When r is 285-290 mm, b is 216-220 mm, c is 30-40 mm, phi is 10-20 degrees, X ₀ is 100-110, Y ₀ is-2 to-1;

When r is 400-500 mm, b is 200-300 mm, c is 20-30 mm, phi is 0-10 degrees, X ₀ is 110-120, Y ₀ is 0-1;

when r is 500-600 mm, b is 200-300 mm, c is 20-30 mm, phi is-5 to +5 degrees, X ₀ is 110-120, Y ₀ is-1;

when r is 600-700 mm, b is 200-300 mm, c is 10-20 mm, phi is-10-0 degrees, X ₀ is 110-120, Y ₀ is-1;

When r is 700-800 mm, b is 200-300 mm, c is 10-20 mm, phi is-10-0 degrees, X ₀ is 110-120, Y ₀ is-1.

2. The aerodynamic ship ducted propeller of claim 1, wherein the blade profile is sized to meet the following conditions:

When r is 400-410 mm, b is 220-230 mm, c is 22-25 mm, phi is 3-6 degrees, X ₀ is 110-115, Y ₀ is 0-0.5;

when r is 520-540 mm, b is 200-250 mm, c is 20-25 mm, phi is-1 to +1 degrees, X ₀ is 113-116, Y ₀ is-0.5;

When r is 620-650 mm, b is 220-240 mm, c is 15-17 mm, phi is-4 to-6 degrees, X ₀ is 113-116, Y ₀ is-0.1-0;

when r is 730-760 mm, b is 220-240 mm, c is 10-15 mm, phi is-10 to-6 degrees, X ₀ is 110-120, Y ₀ is-0.2 to-0.1.

3. The aerodynamic ship ducted propeller of claim 1, wherein the blade profile is sized as follows:

4. The aerodynamic ship ducted propeller of claim 1, wherein the blade profile is sized as follows:

5. The aerodynamic ship ducted propeller of claim 1, wherein the ducted propeller blades are ARAD airfoils, which are sequentially arranged from a blade root to a blade tip in a thickness-to-thickness order, and each tangential plane is smoothly transited.

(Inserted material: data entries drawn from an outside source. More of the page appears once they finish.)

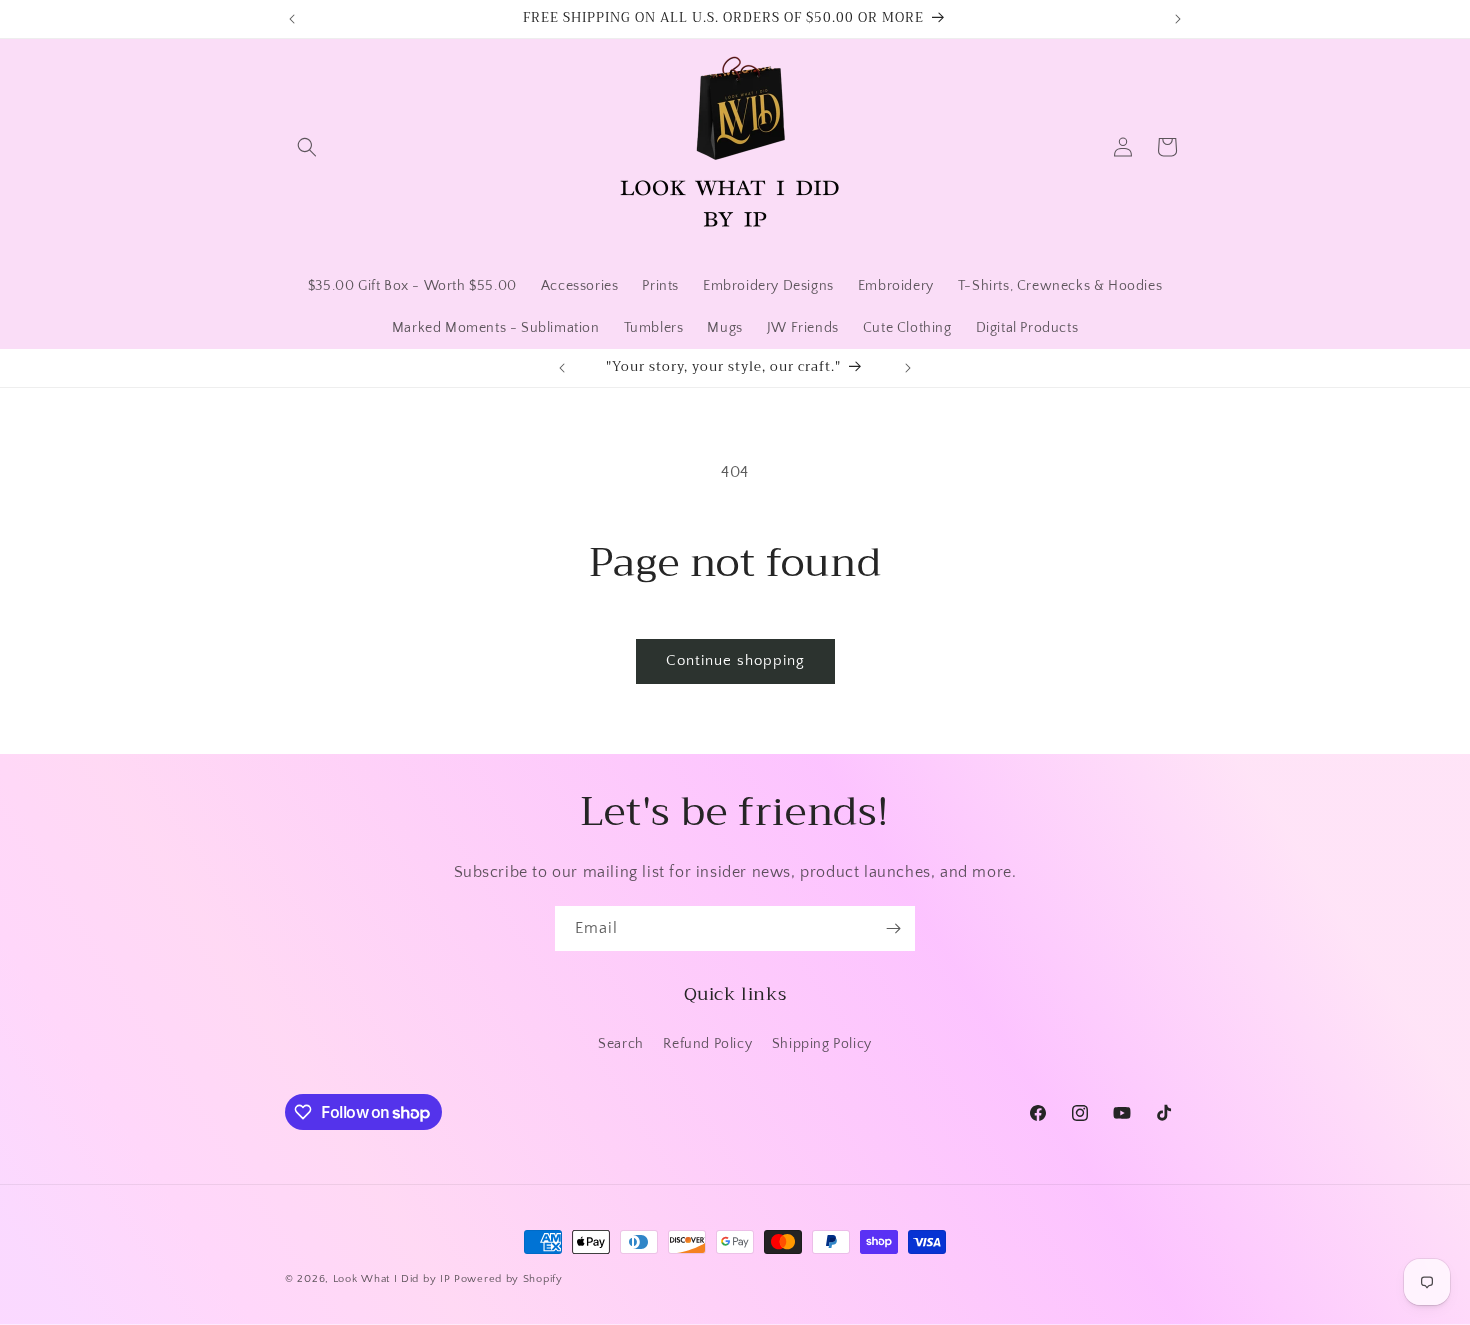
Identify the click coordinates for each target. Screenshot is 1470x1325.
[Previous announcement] (292, 19)
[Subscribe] (893, 928)
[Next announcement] (1178, 19)
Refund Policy (707, 1044)
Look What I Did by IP (392, 1279)
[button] (307, 147)
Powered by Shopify (508, 1279)
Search (621, 1044)
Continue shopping (735, 660)
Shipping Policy (822, 1044)
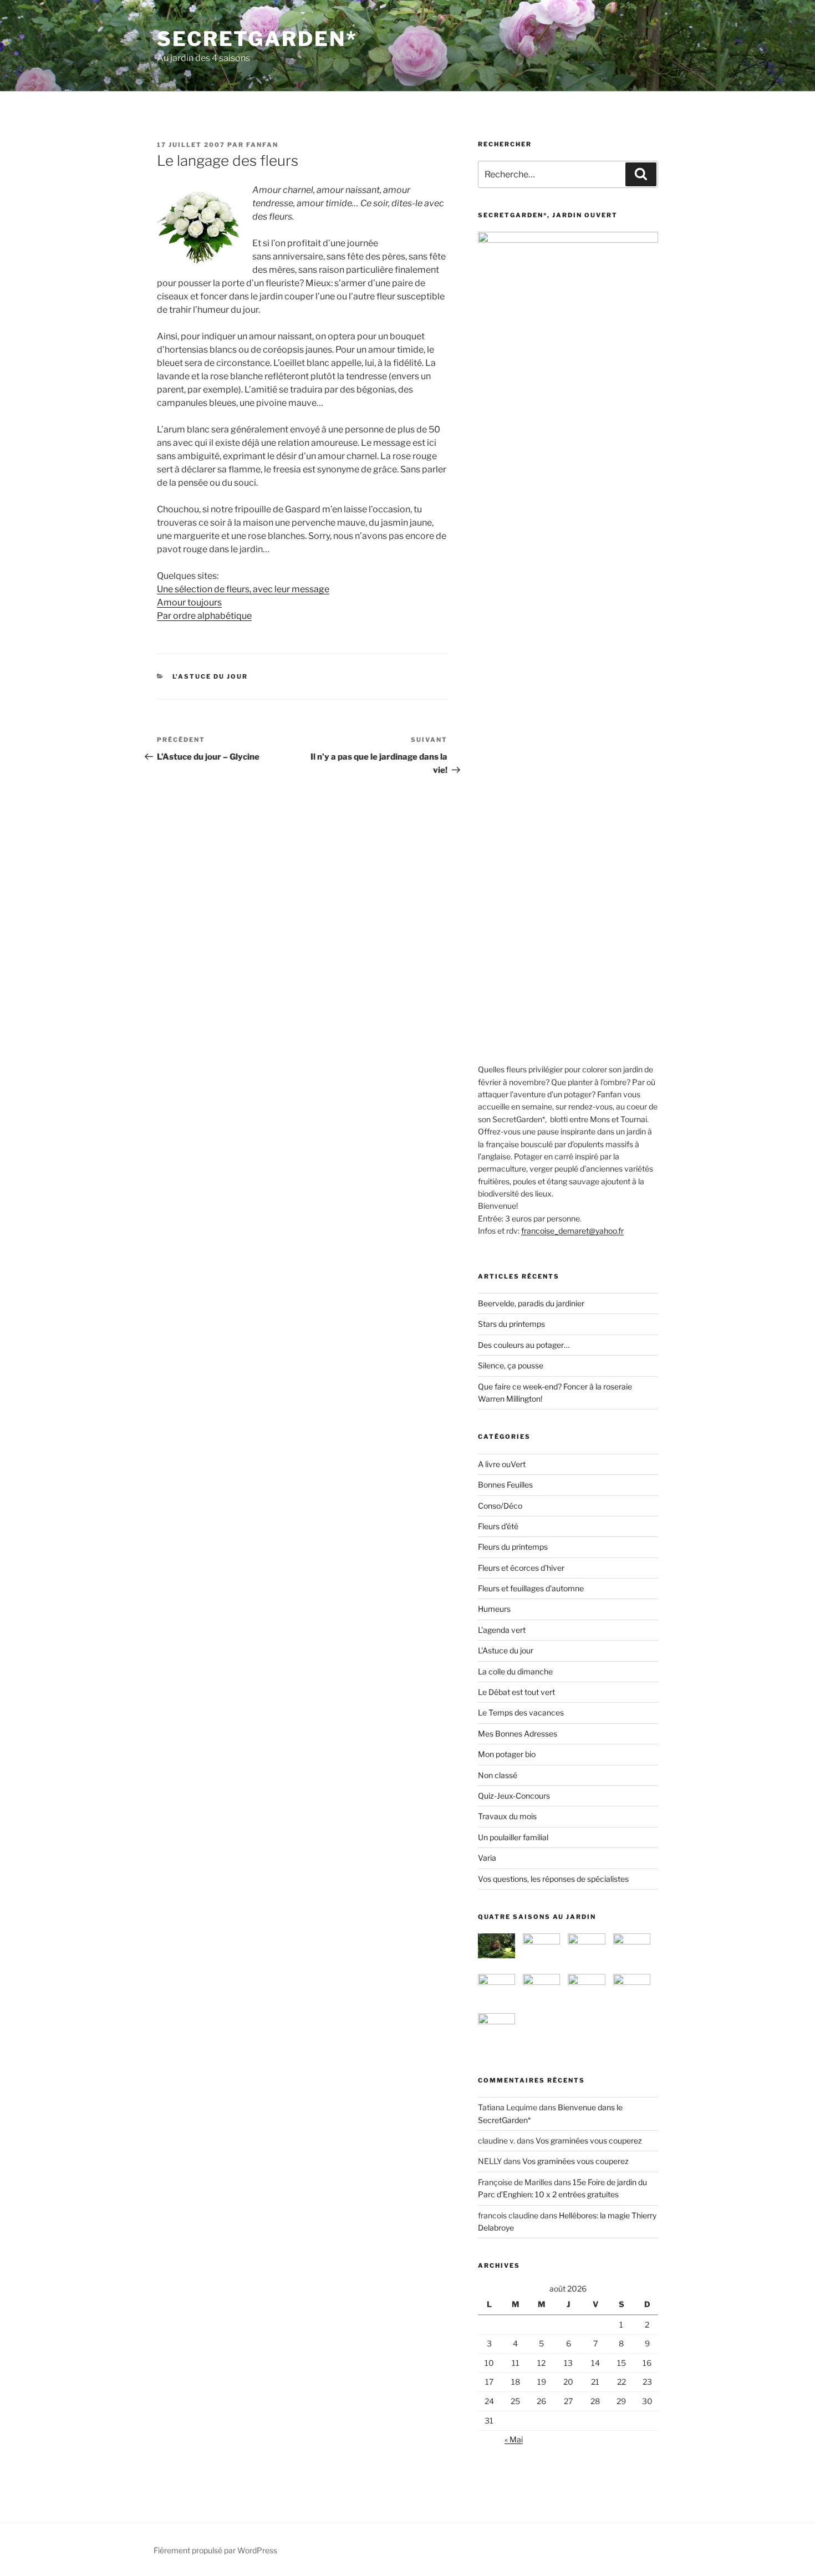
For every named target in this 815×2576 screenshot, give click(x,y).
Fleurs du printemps (513, 1546)
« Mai (514, 2439)
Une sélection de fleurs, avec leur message (243, 589)
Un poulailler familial (513, 1837)
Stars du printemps (511, 1323)
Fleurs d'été (498, 1526)
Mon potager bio (507, 1754)
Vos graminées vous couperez (589, 2140)
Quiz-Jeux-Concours (514, 1795)
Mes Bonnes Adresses (517, 1733)
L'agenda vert (502, 1630)
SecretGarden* (257, 39)
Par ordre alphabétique (204, 615)
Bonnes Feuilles (505, 1484)
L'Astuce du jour (210, 676)
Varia (487, 1857)
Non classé (497, 1775)
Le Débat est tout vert (516, 1692)
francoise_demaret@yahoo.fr (572, 1230)
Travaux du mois (507, 1816)
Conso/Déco (500, 1505)
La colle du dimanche (515, 1671)
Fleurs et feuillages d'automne (531, 1588)
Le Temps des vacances (521, 1712)
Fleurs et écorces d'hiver (521, 1567)
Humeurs (494, 1608)
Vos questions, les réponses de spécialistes (553, 1878)
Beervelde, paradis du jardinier (531, 1303)
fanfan (262, 145)
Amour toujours (189, 602)
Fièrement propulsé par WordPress (215, 2550)
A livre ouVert (502, 1464)
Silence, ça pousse (510, 1365)
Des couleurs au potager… (523, 1345)
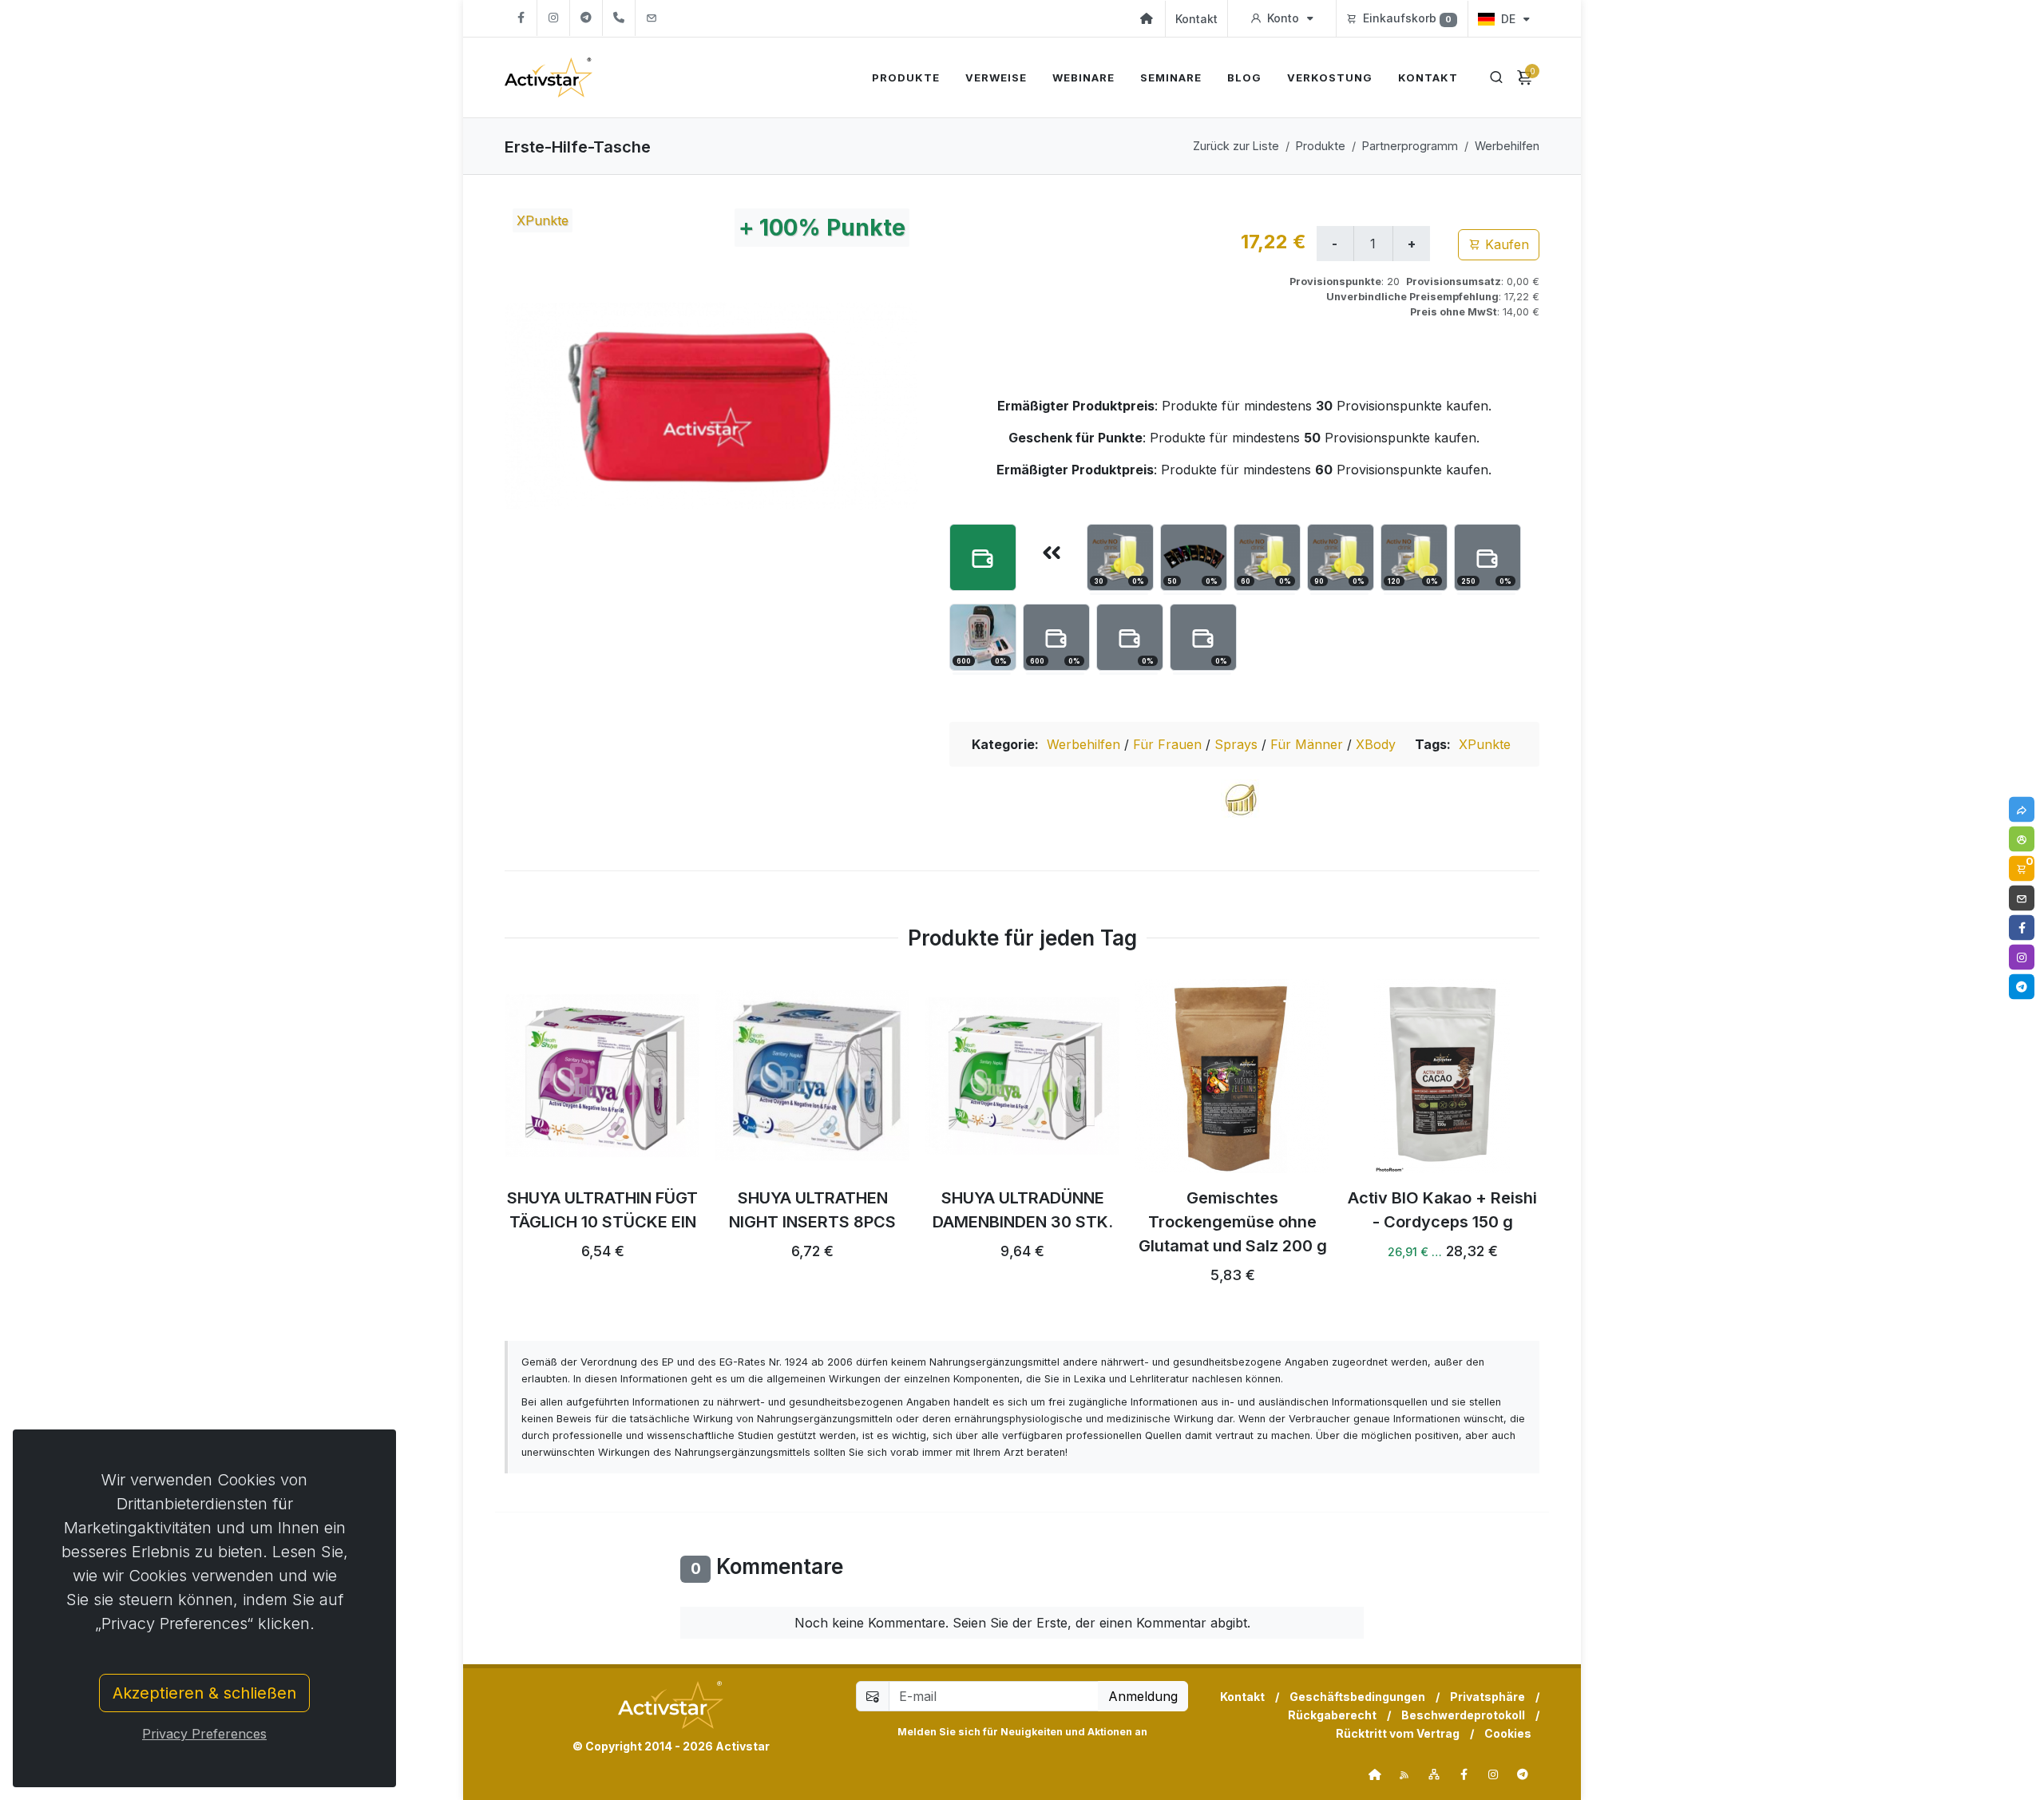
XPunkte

6. The aerodynamic ship ducted propeller of claim 1, wherein the ducted propeller blade is rectangular in shape, the blade tip is circular arc, and the radius of the circular arc is 740-770 mm.

7. The aerodynamic ship ducted propeller of claim 1, wherein the ducted propeller blade material is a composite material.

8. The aerodynamic ship ducted propeller of claim 1, wherein the section of the duct in the ducted propeller is NACA0012 airfoil.